Remember the so - called independent Constitutional Councils (CCs). When they were introduced first as some sort of shiny new thing in modern democratic praxis during the Chandrika Bandaranaike presidency, the Colombo NGO intellectual sphere was in a tizzy over the glittering new object. When this writer was critical of the Constitutional Council idea at the very outset, super-lightweights such as Nigel Hatch were unleashed on cautious critics such as myself and others who had seen the early warning signs. Chandrika Kumaratunge never fully implemented the Constitutional Council legislation in her tenure.

When finally the CCs were made a functioning reality during the term of the Yahapalana government, contributing in no small measure to the now infamous gridlock in government due to the power struggle between the then President and the then Prime Minister, all the great fans and advocates of the CCs had decamped. They were mostly AWOL.

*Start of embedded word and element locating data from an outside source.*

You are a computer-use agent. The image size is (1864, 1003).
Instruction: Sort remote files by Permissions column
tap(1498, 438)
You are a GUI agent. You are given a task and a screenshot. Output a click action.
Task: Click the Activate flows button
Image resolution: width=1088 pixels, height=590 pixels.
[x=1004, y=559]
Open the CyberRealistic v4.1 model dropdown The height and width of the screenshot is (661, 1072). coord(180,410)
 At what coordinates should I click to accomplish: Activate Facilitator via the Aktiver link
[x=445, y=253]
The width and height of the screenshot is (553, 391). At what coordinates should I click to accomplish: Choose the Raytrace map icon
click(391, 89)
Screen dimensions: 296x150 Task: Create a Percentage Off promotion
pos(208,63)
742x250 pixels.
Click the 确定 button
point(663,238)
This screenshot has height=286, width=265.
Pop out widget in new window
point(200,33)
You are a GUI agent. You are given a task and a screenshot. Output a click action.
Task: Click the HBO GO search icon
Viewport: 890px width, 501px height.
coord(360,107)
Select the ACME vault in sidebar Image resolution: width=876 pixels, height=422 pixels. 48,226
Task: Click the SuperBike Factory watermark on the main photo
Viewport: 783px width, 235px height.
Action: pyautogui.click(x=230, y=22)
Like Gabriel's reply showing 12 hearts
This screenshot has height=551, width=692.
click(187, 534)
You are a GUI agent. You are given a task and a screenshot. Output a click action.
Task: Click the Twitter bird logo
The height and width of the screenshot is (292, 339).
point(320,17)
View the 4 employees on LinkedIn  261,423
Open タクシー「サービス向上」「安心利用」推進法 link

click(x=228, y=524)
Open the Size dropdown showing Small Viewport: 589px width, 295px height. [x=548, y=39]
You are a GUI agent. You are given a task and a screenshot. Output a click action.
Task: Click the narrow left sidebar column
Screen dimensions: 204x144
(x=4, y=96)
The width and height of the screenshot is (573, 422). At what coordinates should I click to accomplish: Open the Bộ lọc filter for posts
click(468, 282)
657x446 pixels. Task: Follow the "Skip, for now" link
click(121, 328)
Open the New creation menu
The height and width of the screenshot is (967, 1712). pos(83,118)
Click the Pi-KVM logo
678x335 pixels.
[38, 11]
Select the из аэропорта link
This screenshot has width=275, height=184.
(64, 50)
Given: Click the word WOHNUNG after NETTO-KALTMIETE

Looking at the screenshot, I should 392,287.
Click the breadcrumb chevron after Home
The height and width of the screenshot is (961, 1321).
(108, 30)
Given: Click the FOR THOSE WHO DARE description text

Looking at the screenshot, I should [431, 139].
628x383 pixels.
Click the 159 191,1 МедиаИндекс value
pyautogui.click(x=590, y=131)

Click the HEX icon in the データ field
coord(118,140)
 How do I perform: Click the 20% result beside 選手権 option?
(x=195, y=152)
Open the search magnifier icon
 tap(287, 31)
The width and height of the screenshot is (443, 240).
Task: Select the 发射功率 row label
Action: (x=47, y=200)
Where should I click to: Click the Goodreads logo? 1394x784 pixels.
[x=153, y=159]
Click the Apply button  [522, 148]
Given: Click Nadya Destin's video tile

To get back to the MFI crisis, micro-credit is not supposed to kill. How can cooperative credit where rural women get together for instance, and form a cooperative credit scheme, lead to suicide after some debtors are forced to default? Surely, there is a safety net, and the self-help ethic functions in a way that the less successful debtors are rescued from their indebtedness?

In theory, yes. That’s the way micro-credit was touted. It was also sold as a scheme where the “irresponsible” men were bypassed and credit was often given to women who were supposed to diligently use the loan facilities extended to them. But when it all fell in a heap, the pundits initially murmured something about the males controlling the credit given to women in Sri Lankan households, and when all these arguments proved to be hollow and without any basis, they essentially bailed out and rejected any ownership of the colossal failure they had spawned.


It’s a cautionary tale. Half baked economic theorists such as those in the last government who were mostly pretenders anyway, are generally susceptible to be conned — ingloriously duped — by various schemers who produce shiny new schemes before them.

It’s not a coincidence that both the failed CCs and the failed Micro Finance Schemes were imports that were smuggled in through the agency of governments in troth to so called ‘liberal values.’ The Chandrika Kumaratunga administration falls into that category, needless to say.

A thorough investigation is necessary as to why the Sri Lankan micro credit sub-culture blew up like a hand grenade with a faulty fuse on its handlers. When will we ever learn that what’s touted as a success in Bangladesh and Nepal by NGO experts from elsewhere — who are funded by others in Europe or North America — cannot work here, because our culture and value systems are different?


Some may say that micro-credit has worked in rural Sri Lanka despite the fact that some women have been driven to suicide, but that’s no argument in the face of the fact that there is a tremendous backlash against these schemes in the villages. There is a complete lack of trust of the entire concept of micro-credit in this country, and that calls for some soul searching as to why we as a nation regularly fall for these fairy tales hook line and sinker.

One reason this happens of course is that we have a class of monkey like imitators who are not trained to think, but are almost genetically predisposed towards copying.

It is good that the current economic orientation is moving away from this culture of aping, but the structural underpinnings that regularly propels us towards the culture of imitation and adaptation is still very much intact.

There is the NGO superstructure and then the second tier technocratic superstructure too, that still harbours men and women who fawn over the imported idea.

To wean ourselves away from that sort of aping, we need to radically overhaul attitudes and comprehensively ignore the input of the failed monkey brigade that went after the foreign idea, and idolised the foreign expert.

They are now making noises from the level of the political gutter — and seeking all types of sleight of hand to reintroduce their alien models that have brought us inevitably closer to disaster than to redemption.

There must be more vehement riddance of their bad rubbish — and it must be on a more permanent basis.